Marketing Blog Post 2: Viral Ad for the price of none?

Should any company want to challenge Coke’s and Pepsi’s positions in the soda drink industry, it would have to invest significant resources into its marketing campaign; even then, it’s no guarantee that such investments are worthwhile.

Sodastream- a company that sells soda-making machine- has successfully done just that.

Sodastream’s most recent ad, which was intended to be released as a Super Bowl 2013 ad, was banned by CBS. CBS was allegedly uncomfortable with the idea of the two most ubiquitous brands during the game-also the two big names that bring in a lot of ad revenues for the company- being “outsmarted”.

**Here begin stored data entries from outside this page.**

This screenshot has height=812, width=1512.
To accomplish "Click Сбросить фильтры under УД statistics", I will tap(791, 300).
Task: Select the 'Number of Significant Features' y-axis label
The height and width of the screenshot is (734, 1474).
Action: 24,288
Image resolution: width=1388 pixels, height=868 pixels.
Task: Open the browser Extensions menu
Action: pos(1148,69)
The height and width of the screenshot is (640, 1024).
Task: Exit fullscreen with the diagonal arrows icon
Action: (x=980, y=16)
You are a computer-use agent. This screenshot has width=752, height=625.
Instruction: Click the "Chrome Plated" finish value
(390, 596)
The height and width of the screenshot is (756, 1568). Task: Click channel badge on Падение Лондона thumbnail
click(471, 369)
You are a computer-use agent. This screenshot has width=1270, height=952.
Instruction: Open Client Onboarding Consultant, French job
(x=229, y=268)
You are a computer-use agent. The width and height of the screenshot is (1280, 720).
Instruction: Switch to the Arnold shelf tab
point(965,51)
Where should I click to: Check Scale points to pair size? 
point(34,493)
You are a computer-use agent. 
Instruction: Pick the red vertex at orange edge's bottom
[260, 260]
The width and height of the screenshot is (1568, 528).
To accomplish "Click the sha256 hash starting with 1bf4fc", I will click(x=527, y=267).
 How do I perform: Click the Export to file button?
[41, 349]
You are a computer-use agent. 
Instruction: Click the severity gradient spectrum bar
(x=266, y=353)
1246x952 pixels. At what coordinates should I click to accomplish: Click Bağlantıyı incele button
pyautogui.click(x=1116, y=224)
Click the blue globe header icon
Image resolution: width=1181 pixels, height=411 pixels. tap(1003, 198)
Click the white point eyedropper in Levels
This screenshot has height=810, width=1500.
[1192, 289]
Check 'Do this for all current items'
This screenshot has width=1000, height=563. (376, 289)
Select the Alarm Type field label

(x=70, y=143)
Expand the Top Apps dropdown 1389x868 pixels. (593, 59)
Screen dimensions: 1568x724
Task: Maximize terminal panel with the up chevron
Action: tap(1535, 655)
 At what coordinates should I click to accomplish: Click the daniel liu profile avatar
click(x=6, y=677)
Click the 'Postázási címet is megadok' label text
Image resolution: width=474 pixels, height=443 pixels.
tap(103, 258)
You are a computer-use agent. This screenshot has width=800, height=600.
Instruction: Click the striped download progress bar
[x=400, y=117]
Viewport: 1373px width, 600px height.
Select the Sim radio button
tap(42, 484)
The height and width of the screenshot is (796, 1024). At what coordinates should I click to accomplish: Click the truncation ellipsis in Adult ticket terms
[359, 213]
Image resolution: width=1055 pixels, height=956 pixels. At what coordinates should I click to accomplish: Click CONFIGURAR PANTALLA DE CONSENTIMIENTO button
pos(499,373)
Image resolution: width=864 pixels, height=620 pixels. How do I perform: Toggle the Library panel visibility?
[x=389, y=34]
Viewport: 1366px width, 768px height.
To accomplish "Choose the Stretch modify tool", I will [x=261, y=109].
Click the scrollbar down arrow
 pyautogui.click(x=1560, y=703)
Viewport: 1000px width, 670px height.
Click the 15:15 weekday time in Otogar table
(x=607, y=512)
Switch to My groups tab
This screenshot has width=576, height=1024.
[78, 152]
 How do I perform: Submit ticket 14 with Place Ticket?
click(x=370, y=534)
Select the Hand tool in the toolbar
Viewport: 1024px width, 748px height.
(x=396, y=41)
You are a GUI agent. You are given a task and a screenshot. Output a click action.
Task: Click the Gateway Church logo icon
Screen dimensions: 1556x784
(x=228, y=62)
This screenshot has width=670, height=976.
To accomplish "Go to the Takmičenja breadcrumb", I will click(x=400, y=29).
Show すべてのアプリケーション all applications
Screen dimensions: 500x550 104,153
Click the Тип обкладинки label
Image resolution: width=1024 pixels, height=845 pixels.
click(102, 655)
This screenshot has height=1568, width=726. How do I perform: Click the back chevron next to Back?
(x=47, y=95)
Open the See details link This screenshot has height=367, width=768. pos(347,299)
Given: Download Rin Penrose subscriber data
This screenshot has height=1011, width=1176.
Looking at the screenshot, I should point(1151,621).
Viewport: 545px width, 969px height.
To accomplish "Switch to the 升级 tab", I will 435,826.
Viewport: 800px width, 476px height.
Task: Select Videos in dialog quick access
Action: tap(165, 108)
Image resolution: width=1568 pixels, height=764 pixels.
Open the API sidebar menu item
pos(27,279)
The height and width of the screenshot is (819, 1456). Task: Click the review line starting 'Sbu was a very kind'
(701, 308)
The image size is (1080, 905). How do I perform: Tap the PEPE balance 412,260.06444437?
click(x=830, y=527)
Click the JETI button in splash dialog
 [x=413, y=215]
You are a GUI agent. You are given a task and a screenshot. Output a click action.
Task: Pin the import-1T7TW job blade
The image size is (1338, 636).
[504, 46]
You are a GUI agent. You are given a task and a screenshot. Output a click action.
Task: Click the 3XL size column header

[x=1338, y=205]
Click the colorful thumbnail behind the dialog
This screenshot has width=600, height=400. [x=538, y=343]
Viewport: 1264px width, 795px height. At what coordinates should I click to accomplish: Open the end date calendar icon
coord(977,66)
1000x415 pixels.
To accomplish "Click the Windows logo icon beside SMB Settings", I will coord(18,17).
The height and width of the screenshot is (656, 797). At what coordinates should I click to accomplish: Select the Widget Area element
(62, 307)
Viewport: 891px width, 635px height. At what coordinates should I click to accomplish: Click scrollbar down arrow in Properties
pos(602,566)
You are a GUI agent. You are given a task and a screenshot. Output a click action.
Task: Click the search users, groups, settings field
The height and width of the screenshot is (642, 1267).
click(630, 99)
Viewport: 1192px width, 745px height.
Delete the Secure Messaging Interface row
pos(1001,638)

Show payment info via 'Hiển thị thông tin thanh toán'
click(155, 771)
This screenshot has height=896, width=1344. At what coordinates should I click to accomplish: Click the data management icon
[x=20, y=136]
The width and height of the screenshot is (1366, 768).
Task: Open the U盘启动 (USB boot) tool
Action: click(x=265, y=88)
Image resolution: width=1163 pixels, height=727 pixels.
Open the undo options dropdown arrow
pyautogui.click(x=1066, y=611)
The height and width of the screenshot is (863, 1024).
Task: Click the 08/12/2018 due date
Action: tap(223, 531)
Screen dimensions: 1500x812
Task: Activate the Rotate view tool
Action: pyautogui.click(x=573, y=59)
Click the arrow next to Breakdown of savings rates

This anecdote is an interesting example of STP. Sodastream identified its main customer segment as regular soda drinkers who normally consume bottled soda from Coke and Pepsi, and planned to target this segment during the Super Bowl, whose audience is likely to overlap with their main customer segment. The ingenuity, however, lies in the firm’s marketing position and how it rolls out its ad without wasting millions on buying the airtime. The banned ad portrays Sodastream as a company that takes the high road- a soda-making machine that helps reduce use of plastic bottles, thus saves the Earth. Furthermore, Sodastream positions itself as directly against the biggest names in the industry- Coke and Pepsi- and it can’t do that any more explicitly (hence the ban).  This risky positioning strategy usually turns out to be unsuccessful due to the insurmountable inertia of the big brands. However, the facts that the banned ad was viewed and discussed on Youtube and other websites by millions of people even before the game, and that Sodastream posted its largest stock market gains to date suggest that Sodastream’s marketing tactic has been successful in more than one way.